### GIVEN TASK 1
From the thread on removing partial duplicates in a list of tuples, set down word for word the part that opens with the words containing "I have a list" and closes with "a generic word.".
### GIVEN TASK 2
In the thread on removing partial duplicates in a list of tuples, list every tuple in the example list assigned to l.

### PROVIDED TEXT
## Start

Efficiently remove partial duplicates in a list of tuples

Question

I have a list of tuples, the list can vary in length between ~8 - 1000 depending on the length of the tuples. Each tuple in the list is unique. A tuple is of length N where each entry is a generic word.

An example tuple can be of length N (Word 1, Word 2, Word 3, ..., Word N)

For any tuple in the list, element j in said tuple will either be '' or Word j

A very simplified example with alphabetic letters would be

l = [('A', 'B', '', ''), ('A', 'B', 'C', ''), 
     ('', '', '', 'D'), ('A', '', '', 'D'), 
     ('', 'B', '', '')]

Every position at each tuple will either have the same value or be empty. I want to remove all the tuples which have all their non '' values in another tuple at the same position. As an example, (A,B,'','') has all its non '' values in (A,B,C,'') and should therefore be removed.

filtered_l = [(A,B,C,''),(A,'','',D)]

The length of the tuples is always of the same length (not necessarily 4). The length of the tuples would be between 2-10.

What is the fastest way to do this?

Answer 1

Let's conceptualize each tuple as a binary array, where 1 is "contains something" and 2 is "contains an empty string". Since the item at each position will be the same, we don't need to care what is at each position, only that something is.

l = [('A','B','',''),('A','B','C',''),('','','','D'),('A','','','D'),('','B','','')]
l_bin = [sum(2**i if k else 0 for i,k in enumerate(tup)) for tup in l]
# [3, 7, 8, 9, 2]
# [0b0011, 0b0111, 0b1000, 0b1001, 0b0010]
# that it's backwards doesn't really matter, since it's consistent

Now, we can walk through that list and build a new datastructure without 'duplicates'. Since we have our tuples encoded as binary, we can determine a duplicate, 'encompassed' by another, by doing bitwise operations - given a and b , if a | b == a a | b == a , then a must contain b .

codes = {}
for tup, b in zip(l, l_bin):
    # check if any existing code contains the potential new one
    # in this case, skip adding the new one
    if any(a | b == a for a in codes):
        continue
    # check if the new code contains a potential existing one or more
    # in which case, replace the existing code(s) with the new code
    for a in list(codes):
        if b | a == b:
            codes.pop(a)
    # and finally, add this code to our datastructure
    codes[b] = tup

Now we can withdraw our 'filtered' list of tuples:

output = list(codes.values())
# [('A', 'B', 'C', ''), ('A', '', '', 'D')]

Note that (A, B, C, '') contains both (A, B, '', '') and ('', B, '', '') , and that (A, '', '', D') contains ('', '', '', D) , so this should be correct.

As of python 3.8, dict preserves insertion order, so the output should be in the same order that the tuples originally appeared in the list.

## End

### SUPPLIED DATA
## Start

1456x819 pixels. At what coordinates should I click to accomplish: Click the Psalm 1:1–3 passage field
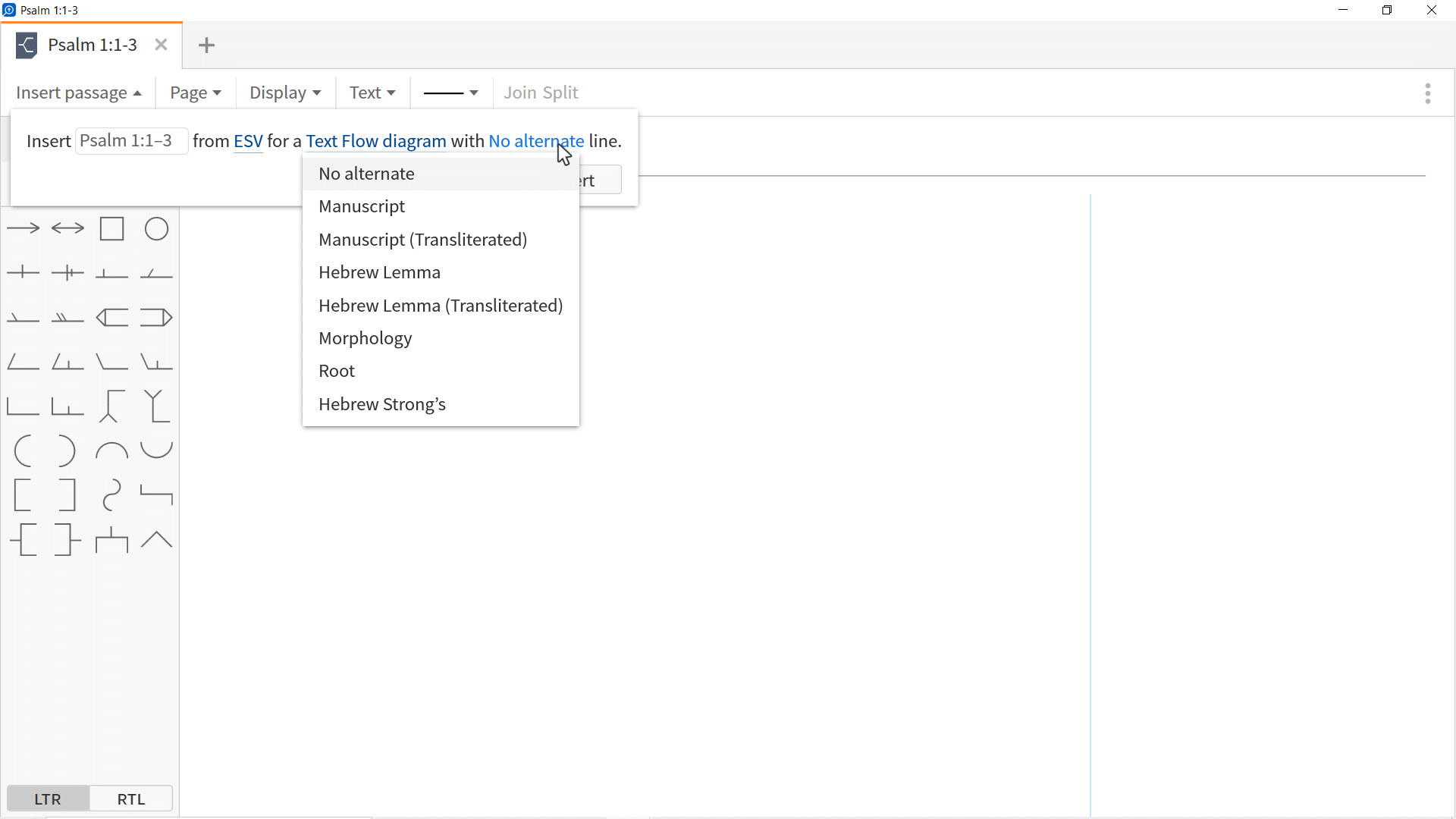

## End

### PROBLEM SOLUTION 1
I have a list of tuples, the list can vary in length between ~8 - 1000 depending on the length of the tuples. Each tuple in the list is unique. A tuple is of length N where each entry is a generic word.

### PROBLEM SOLUTION 2
- ('A', 'B', '', '')
- ('A', 'B', 'C', '')
- ('', '', '', 'D')
- ('A', '', '', 'D')
- ('', 'B', '', '')